SAN FRANCISCO -- A state ban on gay marriage is costing the city of San Francisco millions of dollars a year in lost revenue and increased services, an economist testified Thursday in a lawsuit aimed at overturning the prohibition.
Chief city economist Edmund Egan said married people accumulate more wealth and have more to spend on property and consumer goods, which bolsters tax revenue.
He also said the city must spend more on health care for uninsured workers because same-sex couples are not always covered under their partner's employee health care plans.
"It's clear to me that Proposition 8 has a negative material impact on the city of San Francisco," he said. "These are impacts that are hard to quantify, but over the long term they can be powerful."
Egan testified during the fourth day of a federal trial on a lawsuit challenging Proposition 8, the ballot measure approved by statewide voters in 2008.
The city was allowed to join the suit to demonstrate that governments bear some of the costs of the ban.
Peter Patterson, a lawyer for Proposition 8 sponsors, challenged Egan's methodology and had him acknowledge during cross-examination that he based many of his estimates on assumptions drawn from the spending habits of opposite-sex couples.
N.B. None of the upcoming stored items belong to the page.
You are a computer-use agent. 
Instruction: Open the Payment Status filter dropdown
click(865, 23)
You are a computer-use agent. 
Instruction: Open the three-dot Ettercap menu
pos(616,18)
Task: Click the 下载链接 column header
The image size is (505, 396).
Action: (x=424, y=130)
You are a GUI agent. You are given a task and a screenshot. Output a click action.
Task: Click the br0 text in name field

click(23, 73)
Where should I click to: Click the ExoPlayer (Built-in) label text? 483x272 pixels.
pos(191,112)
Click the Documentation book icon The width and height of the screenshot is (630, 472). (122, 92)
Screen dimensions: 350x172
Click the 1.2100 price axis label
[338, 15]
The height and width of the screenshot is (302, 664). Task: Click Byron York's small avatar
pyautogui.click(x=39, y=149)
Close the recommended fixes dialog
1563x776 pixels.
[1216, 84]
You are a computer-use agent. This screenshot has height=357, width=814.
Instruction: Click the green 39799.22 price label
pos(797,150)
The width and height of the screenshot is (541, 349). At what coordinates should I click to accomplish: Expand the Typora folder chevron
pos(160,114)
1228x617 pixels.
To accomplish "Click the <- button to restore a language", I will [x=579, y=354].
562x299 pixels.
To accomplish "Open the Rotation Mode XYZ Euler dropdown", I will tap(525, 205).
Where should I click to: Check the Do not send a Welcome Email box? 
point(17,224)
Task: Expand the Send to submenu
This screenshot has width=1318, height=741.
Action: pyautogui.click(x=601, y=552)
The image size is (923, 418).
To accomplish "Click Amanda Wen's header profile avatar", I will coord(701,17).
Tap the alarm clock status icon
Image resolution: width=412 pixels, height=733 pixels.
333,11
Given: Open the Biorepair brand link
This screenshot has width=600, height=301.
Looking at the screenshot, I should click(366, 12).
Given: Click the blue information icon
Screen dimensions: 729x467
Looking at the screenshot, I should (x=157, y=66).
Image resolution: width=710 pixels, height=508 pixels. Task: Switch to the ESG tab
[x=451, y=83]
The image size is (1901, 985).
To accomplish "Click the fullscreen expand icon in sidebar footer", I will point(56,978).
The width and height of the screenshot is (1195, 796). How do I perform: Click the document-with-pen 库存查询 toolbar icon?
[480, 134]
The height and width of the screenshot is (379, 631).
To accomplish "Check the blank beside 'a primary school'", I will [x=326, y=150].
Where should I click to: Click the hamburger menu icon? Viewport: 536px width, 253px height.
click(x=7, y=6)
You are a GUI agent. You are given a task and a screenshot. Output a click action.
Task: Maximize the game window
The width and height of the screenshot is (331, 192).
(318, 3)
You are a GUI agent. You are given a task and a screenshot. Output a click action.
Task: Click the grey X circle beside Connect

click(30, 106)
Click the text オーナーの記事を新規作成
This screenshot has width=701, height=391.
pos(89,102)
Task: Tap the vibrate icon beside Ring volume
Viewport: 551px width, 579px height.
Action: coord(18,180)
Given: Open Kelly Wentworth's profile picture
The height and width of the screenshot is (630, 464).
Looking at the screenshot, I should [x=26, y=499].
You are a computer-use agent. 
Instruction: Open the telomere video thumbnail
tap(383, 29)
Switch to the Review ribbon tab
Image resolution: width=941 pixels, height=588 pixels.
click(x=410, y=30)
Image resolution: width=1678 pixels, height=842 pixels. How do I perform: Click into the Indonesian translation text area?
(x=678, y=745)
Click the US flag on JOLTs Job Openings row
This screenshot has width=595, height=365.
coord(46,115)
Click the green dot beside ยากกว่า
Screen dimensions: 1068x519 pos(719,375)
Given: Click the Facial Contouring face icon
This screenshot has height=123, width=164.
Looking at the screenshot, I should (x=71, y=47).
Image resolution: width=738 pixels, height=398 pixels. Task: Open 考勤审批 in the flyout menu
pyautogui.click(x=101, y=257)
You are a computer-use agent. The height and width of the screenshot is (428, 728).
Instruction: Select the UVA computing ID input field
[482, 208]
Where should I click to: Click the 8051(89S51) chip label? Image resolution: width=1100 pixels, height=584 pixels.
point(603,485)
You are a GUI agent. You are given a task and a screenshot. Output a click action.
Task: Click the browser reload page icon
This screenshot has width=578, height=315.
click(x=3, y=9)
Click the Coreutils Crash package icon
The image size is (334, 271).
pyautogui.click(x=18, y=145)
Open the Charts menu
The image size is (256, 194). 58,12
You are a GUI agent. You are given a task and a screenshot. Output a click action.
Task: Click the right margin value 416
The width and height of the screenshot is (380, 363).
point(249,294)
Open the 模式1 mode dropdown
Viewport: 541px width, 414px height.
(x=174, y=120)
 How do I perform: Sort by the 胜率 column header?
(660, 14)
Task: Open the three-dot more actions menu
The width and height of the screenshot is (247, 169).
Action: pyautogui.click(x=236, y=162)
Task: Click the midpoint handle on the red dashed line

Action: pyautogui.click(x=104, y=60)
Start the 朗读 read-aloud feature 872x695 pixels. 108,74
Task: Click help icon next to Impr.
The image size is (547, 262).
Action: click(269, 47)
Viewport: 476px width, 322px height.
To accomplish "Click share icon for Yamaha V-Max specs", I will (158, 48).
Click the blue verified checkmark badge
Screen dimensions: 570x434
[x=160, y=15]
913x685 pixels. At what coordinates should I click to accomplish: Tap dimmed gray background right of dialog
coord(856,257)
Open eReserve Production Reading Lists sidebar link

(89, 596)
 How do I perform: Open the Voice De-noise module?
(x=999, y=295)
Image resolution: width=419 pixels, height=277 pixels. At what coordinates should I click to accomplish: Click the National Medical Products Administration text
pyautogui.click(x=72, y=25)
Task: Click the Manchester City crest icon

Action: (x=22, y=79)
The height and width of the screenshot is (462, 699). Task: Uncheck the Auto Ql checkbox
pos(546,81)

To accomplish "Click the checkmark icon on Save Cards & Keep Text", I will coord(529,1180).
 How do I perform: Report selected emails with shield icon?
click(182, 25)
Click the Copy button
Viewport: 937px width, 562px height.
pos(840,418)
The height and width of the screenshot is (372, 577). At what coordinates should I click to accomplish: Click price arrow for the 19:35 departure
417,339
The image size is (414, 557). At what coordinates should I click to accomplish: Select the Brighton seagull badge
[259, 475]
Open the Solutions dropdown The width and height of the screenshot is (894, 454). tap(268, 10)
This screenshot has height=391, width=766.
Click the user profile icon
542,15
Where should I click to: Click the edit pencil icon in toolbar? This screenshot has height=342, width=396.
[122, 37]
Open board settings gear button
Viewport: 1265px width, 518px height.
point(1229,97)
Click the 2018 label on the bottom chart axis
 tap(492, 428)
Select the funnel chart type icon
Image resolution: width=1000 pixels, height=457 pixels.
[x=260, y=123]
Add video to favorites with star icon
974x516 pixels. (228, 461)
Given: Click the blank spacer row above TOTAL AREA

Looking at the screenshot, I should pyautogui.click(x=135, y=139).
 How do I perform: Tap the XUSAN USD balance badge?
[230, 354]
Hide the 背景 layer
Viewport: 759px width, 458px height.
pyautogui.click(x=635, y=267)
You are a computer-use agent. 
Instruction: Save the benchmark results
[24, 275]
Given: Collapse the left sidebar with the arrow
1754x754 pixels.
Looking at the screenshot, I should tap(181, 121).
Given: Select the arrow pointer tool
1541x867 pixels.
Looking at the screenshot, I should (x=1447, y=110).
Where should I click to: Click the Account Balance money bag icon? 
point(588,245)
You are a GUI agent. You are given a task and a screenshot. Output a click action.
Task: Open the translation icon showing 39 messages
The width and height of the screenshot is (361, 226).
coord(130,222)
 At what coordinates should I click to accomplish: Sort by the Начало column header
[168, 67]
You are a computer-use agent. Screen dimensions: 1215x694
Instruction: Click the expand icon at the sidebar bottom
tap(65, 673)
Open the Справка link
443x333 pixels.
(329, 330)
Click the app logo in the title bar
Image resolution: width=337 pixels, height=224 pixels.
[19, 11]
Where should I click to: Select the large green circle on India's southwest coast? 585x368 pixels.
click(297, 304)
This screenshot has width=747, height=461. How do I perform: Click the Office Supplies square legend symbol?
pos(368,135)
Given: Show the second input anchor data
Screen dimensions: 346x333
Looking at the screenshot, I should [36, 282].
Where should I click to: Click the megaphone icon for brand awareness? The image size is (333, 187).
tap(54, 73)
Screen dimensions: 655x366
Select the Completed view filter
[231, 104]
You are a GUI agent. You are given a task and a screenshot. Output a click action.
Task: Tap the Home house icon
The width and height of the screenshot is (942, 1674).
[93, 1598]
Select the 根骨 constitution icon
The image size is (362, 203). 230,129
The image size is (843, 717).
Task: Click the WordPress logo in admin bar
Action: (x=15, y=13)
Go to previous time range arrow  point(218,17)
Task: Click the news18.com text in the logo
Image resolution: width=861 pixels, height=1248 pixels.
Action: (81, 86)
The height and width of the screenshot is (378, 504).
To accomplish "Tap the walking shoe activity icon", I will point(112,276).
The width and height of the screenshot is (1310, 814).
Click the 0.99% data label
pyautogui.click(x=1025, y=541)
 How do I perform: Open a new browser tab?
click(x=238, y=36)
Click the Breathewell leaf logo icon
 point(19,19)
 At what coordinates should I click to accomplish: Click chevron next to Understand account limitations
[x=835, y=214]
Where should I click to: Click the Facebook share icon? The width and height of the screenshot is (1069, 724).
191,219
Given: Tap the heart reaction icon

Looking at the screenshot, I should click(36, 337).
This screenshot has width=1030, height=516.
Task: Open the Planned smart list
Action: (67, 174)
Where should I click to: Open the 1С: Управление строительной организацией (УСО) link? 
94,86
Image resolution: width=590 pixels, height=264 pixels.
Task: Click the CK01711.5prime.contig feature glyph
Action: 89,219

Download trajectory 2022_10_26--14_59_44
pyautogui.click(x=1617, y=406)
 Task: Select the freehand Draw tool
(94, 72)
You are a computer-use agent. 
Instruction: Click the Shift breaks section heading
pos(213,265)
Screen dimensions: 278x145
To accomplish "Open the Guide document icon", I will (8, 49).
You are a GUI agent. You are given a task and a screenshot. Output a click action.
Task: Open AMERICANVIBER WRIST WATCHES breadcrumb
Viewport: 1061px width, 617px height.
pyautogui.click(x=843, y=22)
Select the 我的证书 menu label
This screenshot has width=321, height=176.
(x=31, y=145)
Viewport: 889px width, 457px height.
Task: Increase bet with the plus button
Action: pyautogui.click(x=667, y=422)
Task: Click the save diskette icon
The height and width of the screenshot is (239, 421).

The case is being heard by Chief U.S. District Judge Vaughn R. Walker, who said Thursday he was abandoning his push to have the trial broadcast on the Internet. He said he didn't want the broadcast issue to distract from the trial itself.
Walker disclosed the decision a day after the U.S. Supreme Court indefinitely blocked his plan to record the trial so it could be transmitted to other federal courthouses.
On the witness stand, Egan said San Francisco has also seen higher mental health costs because of discrimination against gays and now spends $2.5 million a year on specialized services for them.
"I believe that the prohibition of marriage of same-sex couples is a form of discrimination, and it's reasonable to assume that if that prohibition were removed there would be over time a lessening of the discrimination those individuals see in their daily lives," he said.
Egan acknowledged he could not quantify many of the potential revenue and savings benefits if same-sex couples could marry. The most solid estimate he cited was $2.6 million the city was losing in hotel and sales tax revenue every year from weddings that can't take place.
He based the figure on the 5,100 marriage licenses San Francisco issued to same-sex couples during a five-month period in 2008 when gay marriage was legal, as well as on wedding industry data on how much couples spend on average when they tie the knot.
"Certainly San Francisco experienced an uptake in weddings (in 2008), and I can conclude with that the economic activity associated with weddings increased as well," he said.